Page:

start

The covenants contained in our senior secured credit facilities are based on what we refer to herein as “Adjusted EBITDA”. In the senior secured credit facilities, EBITDA is defined as net income plus interest, taxes, depreciation and amortization and Adjusted EBITDA is defined as EBITDA further adjusted to exclude unusual items and other adjustments permitted in calculating covenant compliance as discussed above. Adjusted EBITDA is presented herein as it is a material component of these covenants. Non-compliance with such covenants could result in the requirement to immediately repay all amounts outstanding under such facilities. While the determination of “unusual items” is subject to interpretation and requires judgment, we believe the adjustments listed below are in accordance with covenants discussed above.

end

Written exercise A:
Answer these questions from the Adjusted EBITDA passage:
(i) How is EBITDA defined in the senior secured credit facilities?
(ii) What could non-compliance with the covenants result in?
(iii) Besides requiring judgment, what is the determination of "unusual items" subject to?
The records are separate from the Adjusted EBITDA passage and have no connection to it.

Input for this task:
start

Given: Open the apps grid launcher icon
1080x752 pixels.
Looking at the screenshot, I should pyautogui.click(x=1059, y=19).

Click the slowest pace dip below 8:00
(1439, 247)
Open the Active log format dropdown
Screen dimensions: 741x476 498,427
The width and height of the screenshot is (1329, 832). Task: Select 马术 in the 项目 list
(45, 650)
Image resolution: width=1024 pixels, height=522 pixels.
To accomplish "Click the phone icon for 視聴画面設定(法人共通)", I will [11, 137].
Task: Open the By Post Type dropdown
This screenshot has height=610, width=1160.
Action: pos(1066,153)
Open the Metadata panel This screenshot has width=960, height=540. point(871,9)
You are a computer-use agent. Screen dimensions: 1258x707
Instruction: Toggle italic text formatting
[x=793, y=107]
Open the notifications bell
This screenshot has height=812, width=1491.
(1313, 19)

end

Written exercise B: Render every line of the records as a JSON list of strings, one string per line, leaving out blank lines.

Full answer A:
(i) Net income plus interest, taxes, depreciation and amortization.
(ii) The requirement to immediately repay all amounts outstanding under such facilities.
(iii) Interpretation.

Full answer B:
[
  "Given: Open the apps grid launcher icon",
  "1080x752 pixels.",
  "Looking at the screenshot, I should pyautogui.click(x=1059, y=19).",
  "Click the slowest pace dip below 8:00",
  "(1439, 247)",
  "Open the Active log format dropdown",
  "Screen dimensions: 741x476 498,427",
  "The width and height of the screenshot is (1329, 832). Task: Select 马术 in the 项目 list",
  "(45, 650)",
  "Image resolution: width=1024 pixels, height=522 pixels.",
  "To accomplish \"Click the phone icon for 視聴画面設定(法人共通)\", I will [11, 137].",
  "Task: Open the By Post Type dropdown",
  "This screenshot has height=610, width=1160.",
  "Action: pos(1066,153)",
  "Open the Metadata panel This screenshot has width=960, height=540. point(871,9)",
  "You are a computer-use agent. Screen dimensions: 1258x707",
  "Instruction: Toggle italic text formatting",
  "[x=793, y=107]",
  "Open the notifications bell",
  "This screenshot has height=812, width=1491.",
  "(1313, 19)"
]